» TO BE DONE: Rewrite the rows from the line containing "will click(744, 92)." through the line containing "Looking at the screenshot, I should (1026, 726).", inclusive, changing "Sender email field" to "Recipient email field" and leaving everything else as it stands.

[Word and element locating data]
#####

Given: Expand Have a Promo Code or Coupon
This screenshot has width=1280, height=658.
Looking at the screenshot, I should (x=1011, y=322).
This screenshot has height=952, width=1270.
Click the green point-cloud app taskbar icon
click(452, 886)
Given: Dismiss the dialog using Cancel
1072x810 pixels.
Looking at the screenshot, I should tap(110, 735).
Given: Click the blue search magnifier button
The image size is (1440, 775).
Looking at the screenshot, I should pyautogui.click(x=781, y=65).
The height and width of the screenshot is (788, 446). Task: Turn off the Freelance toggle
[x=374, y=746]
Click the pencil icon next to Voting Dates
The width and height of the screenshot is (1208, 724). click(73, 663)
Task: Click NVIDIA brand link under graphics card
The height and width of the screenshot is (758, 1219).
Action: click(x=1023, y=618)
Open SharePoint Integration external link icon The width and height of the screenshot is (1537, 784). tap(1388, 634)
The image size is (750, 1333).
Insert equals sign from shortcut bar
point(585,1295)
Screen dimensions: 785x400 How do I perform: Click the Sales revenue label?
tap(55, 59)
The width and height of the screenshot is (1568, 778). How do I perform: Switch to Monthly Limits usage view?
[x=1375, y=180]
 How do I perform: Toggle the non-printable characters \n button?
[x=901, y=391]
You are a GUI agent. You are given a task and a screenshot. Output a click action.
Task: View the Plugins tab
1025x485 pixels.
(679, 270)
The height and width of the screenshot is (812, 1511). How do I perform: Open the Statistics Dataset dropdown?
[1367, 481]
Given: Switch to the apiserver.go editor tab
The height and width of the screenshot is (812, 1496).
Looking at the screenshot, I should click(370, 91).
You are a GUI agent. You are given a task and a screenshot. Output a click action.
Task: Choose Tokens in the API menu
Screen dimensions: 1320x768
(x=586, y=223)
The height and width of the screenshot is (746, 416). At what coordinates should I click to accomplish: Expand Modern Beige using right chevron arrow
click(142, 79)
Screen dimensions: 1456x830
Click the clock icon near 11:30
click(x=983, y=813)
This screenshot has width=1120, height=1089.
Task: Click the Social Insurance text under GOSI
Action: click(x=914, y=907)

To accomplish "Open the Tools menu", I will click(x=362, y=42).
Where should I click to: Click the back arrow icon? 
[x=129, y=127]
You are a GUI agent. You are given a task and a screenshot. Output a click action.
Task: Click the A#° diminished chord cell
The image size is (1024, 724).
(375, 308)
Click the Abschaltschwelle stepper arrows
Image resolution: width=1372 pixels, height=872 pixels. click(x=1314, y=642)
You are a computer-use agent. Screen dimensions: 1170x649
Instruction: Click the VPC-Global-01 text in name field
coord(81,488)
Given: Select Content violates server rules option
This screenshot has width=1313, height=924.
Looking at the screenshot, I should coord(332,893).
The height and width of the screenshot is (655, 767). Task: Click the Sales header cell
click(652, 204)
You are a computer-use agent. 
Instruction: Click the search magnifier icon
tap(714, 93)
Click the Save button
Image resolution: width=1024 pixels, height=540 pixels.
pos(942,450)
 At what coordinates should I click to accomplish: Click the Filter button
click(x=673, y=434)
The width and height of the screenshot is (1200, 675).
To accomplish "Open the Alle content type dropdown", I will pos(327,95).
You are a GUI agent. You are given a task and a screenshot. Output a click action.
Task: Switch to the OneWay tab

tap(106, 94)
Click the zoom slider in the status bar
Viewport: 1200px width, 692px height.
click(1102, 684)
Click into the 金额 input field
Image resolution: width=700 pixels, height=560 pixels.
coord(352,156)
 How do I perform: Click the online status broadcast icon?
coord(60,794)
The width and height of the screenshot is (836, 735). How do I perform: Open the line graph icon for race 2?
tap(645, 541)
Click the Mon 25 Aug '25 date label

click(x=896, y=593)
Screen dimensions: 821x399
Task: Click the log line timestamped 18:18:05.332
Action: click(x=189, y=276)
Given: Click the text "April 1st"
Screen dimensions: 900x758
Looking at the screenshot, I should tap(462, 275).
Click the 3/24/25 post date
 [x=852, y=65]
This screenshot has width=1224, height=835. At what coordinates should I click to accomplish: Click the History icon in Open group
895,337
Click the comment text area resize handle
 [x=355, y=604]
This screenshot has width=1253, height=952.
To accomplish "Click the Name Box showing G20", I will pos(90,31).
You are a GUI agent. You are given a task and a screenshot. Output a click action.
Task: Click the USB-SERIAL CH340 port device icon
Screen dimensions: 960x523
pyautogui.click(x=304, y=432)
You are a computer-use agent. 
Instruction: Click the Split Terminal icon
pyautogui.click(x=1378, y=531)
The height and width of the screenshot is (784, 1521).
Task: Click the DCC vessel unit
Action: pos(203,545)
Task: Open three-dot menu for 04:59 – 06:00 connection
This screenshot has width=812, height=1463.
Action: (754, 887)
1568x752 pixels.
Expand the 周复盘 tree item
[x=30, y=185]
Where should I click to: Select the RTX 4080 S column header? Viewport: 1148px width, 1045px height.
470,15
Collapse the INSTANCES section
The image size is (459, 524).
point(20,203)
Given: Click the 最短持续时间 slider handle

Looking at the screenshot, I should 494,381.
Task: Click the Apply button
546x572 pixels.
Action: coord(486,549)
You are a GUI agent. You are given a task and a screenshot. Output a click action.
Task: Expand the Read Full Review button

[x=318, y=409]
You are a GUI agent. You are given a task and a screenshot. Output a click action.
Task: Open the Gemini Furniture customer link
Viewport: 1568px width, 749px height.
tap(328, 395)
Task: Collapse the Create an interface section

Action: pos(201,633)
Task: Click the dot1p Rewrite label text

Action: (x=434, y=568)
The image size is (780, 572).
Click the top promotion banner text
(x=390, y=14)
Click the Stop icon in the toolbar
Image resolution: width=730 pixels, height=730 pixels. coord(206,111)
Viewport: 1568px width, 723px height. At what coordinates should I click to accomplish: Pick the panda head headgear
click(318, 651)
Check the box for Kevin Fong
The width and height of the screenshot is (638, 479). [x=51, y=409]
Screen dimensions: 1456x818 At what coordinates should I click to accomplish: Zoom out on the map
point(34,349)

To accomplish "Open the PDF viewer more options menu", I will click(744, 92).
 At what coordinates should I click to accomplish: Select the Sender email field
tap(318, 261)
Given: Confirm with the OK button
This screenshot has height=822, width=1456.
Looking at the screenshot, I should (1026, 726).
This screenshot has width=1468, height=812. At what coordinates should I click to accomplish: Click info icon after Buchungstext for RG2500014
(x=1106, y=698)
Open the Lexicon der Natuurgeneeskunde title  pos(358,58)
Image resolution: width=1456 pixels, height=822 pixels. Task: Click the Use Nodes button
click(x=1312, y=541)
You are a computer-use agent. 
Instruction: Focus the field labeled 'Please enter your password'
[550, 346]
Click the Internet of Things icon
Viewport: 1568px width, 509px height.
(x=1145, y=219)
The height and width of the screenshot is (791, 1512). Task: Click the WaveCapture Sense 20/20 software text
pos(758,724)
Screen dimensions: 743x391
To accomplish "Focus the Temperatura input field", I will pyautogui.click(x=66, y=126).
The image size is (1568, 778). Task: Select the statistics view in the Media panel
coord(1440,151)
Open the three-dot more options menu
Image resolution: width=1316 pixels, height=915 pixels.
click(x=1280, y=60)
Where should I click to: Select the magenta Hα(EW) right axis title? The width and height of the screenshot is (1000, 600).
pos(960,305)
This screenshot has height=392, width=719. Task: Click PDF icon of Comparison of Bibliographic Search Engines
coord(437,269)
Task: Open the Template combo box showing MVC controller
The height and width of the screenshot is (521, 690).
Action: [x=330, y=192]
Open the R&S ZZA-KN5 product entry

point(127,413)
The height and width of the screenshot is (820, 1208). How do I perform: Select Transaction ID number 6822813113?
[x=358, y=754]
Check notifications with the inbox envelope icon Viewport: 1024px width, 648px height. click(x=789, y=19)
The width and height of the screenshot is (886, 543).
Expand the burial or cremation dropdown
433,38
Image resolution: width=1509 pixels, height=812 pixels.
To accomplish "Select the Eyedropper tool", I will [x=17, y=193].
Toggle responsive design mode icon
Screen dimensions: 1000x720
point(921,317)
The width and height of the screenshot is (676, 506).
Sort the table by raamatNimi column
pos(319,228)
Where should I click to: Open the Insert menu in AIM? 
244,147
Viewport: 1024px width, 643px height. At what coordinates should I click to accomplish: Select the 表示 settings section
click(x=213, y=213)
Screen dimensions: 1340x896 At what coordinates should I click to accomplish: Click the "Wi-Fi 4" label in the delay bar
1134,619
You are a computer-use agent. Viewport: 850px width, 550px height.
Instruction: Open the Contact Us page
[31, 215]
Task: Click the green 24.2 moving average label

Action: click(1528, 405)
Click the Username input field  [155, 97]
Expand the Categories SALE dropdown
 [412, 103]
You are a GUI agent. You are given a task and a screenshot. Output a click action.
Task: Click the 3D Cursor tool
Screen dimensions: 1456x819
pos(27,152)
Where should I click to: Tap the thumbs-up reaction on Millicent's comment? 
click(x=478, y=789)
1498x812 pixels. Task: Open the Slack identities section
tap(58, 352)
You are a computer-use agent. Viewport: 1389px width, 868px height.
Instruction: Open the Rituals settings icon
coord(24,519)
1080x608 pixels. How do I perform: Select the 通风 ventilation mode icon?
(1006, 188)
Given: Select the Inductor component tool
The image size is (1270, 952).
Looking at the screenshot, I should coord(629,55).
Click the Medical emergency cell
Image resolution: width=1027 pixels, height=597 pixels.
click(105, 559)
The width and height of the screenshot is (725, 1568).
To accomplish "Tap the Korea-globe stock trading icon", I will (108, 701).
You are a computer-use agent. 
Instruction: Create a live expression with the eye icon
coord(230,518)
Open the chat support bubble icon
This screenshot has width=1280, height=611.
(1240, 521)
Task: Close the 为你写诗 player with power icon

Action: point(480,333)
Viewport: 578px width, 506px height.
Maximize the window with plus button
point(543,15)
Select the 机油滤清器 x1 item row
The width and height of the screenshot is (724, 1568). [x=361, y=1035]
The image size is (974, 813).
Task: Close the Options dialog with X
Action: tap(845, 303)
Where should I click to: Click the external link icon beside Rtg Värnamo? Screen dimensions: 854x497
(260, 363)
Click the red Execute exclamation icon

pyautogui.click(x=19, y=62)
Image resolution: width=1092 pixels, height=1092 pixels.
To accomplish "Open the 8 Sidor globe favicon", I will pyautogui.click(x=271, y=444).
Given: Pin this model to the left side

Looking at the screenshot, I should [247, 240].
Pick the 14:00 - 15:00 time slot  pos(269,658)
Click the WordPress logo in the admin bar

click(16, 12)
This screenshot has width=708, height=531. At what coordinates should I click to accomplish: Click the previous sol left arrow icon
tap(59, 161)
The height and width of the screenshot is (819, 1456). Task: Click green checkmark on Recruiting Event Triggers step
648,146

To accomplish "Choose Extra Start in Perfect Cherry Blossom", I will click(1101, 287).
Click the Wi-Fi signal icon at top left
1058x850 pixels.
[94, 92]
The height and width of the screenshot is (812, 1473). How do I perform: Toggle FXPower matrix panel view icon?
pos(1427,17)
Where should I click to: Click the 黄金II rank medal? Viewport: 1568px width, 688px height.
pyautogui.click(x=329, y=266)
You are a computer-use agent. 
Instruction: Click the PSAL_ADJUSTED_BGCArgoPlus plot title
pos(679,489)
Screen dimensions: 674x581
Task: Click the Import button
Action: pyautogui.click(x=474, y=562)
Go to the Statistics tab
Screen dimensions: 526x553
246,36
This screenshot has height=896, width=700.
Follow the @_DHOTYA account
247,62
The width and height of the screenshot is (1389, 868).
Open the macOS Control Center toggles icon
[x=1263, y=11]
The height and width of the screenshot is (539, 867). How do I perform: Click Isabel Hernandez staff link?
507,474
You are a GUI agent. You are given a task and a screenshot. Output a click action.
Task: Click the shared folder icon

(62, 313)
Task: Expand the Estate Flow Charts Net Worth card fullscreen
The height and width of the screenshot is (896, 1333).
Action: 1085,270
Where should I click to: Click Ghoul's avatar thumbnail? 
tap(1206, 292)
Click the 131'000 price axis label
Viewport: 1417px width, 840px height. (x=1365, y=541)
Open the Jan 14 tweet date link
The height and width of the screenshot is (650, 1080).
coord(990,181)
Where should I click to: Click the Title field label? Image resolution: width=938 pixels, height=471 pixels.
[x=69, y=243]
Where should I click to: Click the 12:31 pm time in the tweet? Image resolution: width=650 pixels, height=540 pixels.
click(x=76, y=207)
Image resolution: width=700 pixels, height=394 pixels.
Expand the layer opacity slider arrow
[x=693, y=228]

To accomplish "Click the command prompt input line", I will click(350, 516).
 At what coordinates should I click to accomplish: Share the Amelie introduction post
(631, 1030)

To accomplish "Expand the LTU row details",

#####

» FINISHED TASK:
To accomplish "Open the PDF viewer more options menu", I will click(744, 92).
 At what coordinates should I click to accomplish: Select the Recipient email field
tap(318, 261)
Given: Confirm with the OK button
This screenshot has height=822, width=1456.
Looking at the screenshot, I should (1026, 726).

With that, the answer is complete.